Hemos visto que la argumentación de Malarino lleva a un cuestionamiento de la legitimidad de la Corte IDH a través de lo que él considera problemas de legalidad, que son rebatibles por quienes aceptan la existencia de un Derecho internacional de derechos humanos único e interconectado que cada tribunal, comisión o comité de Derecho internacional ha de garantizar. Gargarella, por su parte, observa directamente problemas de legitimidad en el Tribunal interamericano como expresión del carácter jurídicamente obligatorio del Derecho internacional de los derechos humanos. En las respuestas a ambos tipos de crítica encontramos un nuevo Derecho internacional que tiene como fundamento no solo la voluntad de los Estados, sino también una base objetiva, que apela a una legitimidad nueva.

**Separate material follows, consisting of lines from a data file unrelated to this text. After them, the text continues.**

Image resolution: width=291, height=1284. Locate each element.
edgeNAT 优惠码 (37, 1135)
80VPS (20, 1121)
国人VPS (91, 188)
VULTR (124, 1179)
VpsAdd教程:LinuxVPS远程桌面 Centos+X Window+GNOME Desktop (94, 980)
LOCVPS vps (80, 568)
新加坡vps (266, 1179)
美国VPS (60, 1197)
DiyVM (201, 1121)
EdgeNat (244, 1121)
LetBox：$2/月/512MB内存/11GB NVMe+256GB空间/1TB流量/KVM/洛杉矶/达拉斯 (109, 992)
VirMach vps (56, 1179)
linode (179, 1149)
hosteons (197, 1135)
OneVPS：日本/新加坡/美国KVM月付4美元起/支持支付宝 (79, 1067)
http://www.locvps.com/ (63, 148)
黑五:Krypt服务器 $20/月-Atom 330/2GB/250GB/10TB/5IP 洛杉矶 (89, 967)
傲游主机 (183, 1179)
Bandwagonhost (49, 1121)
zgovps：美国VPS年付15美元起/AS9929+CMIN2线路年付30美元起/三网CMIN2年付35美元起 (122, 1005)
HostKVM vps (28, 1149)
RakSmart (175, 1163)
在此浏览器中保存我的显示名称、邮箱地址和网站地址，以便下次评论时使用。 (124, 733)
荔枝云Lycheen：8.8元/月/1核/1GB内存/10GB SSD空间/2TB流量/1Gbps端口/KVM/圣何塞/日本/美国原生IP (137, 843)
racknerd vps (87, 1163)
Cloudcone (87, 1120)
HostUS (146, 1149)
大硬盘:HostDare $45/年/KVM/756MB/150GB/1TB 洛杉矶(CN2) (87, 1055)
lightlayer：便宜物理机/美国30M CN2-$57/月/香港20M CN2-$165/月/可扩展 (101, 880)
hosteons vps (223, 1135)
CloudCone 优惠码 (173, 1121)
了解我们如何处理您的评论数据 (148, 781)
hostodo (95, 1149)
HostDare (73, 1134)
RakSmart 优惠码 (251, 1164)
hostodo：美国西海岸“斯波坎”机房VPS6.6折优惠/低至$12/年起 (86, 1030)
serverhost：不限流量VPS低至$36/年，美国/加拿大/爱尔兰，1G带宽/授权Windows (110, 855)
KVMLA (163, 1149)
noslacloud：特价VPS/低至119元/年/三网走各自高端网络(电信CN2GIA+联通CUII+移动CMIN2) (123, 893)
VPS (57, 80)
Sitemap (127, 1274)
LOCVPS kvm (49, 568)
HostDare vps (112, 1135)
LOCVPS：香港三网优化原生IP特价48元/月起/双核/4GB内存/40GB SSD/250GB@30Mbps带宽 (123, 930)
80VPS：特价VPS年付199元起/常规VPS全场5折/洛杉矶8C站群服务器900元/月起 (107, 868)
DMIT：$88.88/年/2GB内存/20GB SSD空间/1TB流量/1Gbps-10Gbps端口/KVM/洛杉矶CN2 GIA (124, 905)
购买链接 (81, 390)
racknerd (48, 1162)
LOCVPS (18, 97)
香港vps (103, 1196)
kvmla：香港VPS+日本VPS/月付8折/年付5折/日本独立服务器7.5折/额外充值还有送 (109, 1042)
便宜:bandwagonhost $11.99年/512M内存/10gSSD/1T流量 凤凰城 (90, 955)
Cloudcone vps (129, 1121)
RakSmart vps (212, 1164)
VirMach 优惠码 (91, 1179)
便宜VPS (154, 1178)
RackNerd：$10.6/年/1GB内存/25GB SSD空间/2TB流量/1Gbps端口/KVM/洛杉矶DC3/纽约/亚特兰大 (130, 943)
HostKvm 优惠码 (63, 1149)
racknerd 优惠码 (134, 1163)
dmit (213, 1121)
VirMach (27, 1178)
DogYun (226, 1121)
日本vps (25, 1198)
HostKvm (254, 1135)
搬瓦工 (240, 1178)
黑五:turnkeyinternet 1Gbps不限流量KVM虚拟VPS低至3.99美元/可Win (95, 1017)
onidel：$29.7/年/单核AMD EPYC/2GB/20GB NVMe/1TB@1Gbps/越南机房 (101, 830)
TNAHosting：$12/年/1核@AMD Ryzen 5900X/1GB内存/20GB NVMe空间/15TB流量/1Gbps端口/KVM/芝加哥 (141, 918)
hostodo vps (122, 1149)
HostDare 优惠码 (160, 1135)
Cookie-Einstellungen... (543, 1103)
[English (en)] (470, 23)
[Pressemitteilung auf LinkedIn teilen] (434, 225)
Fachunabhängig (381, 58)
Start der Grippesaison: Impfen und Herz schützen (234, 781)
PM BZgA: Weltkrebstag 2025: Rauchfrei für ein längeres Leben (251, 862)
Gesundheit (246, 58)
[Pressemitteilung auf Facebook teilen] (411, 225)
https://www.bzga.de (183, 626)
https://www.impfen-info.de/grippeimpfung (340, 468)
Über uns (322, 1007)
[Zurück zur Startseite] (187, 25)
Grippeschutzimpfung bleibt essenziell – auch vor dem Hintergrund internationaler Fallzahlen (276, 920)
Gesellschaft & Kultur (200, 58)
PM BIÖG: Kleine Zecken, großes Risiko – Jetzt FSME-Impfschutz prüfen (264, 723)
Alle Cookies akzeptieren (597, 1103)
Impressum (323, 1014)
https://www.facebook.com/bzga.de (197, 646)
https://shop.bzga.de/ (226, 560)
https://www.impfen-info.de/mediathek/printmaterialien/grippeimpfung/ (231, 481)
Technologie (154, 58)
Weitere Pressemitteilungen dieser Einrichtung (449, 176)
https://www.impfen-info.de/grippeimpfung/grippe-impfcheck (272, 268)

Wolfrum (2008, pp. 19 y 20) considera que el incremento competencial experimentado por parte de instancias internacionales, el desarrollo del papel de los particulares en el Derecho internacional y la misma proliferación de los tribunales internacionales ha reducido la influencia de los gobiernos nacionales, y más aún de sus parlamentos (von Bogdandy y Venzke, 2012, pp. 20), de modo que se ha vuelto más débil la cadena de legitimidad, se ha dejado como insuficiente el argumento del consenso y es necesario dirigirse a una legitimidad sobre principios democráticos. Es decir, si la legitimidad no puede provenir ya completamente de una cadena de legalidad estricta que conecta la soberanía externa de los Estados con la soberanía interna de sus pueblos, ¿qué otra legitimidad sirve para completar la de los tribunales internacionales contemporáneos, en particular, la Corte IDH?

Compartimos con Habermas (2000, p. 150) la idea de que la legitimidad actual del Derecho se encuentra irremediablemente vinculada a los conceptos de democracia y soberanía popular (que se concreta en procedimientos en los que todos los posible afectados puedan participar de manera autónoma en un discurso racional) y derechos humanos (que aseguran la autonomía individual, conjurando el peligro de mayorías tiránicas).

Von Bogdandy y Venzke (2012) apuestan por incrementar la democracia de los tribunales internacionales. Parten del reconocimiento de la importancia de las decisiones de las cortes internacionales al servicio de la promesa del Derecho internacional de contribuir a la justicia global (8), y no cuestionan la legitimidad, ni mucho menos la legalidad de las mismas. Sin embargo, defienden la necesidad de reforzar la legitimidad de los tribunales internacionales en la medida en que consideran insuficiente la narrativa funcionalista que exclusivamente remite a los fines y valores a los que sirven estas cortes internacionales: “A veces la jurisdicción internacional alcanza lo que todos quieren, pero no habían podido lograr. Pero esto puede ser un golpe de suerte. La historia advierte que no se puede poner demasiada confianza en gobernantes benevolentes o iluminados. La democracia [entendida como mecanismo de inclusión] es un fundamento ineludible” (von Bogdandy y Venzke, 2012, p. 24).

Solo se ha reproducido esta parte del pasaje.